# [TASK DIRECTIONS]
Restate the data below word for word, leaving nothing out.

*** MATERIALS PROVIDED Section Begins ***

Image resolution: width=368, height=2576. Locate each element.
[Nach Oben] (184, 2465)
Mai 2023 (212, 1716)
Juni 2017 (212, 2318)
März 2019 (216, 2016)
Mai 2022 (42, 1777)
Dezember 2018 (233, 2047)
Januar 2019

*** MATERIALS PROVIDED Section Ends ***

# [PROBLEM SOLUTION]
Image resolution: width=368, height=2576. Locate each element.
[Nach Oben] (184, 2465)
Mai 2023 (212, 1716)
Juni 2017 (212, 2318)
März 2019 (216, 2016)
Mai 2022 (42, 1777)
Dezember 2018 (233, 2047)
Januar 2019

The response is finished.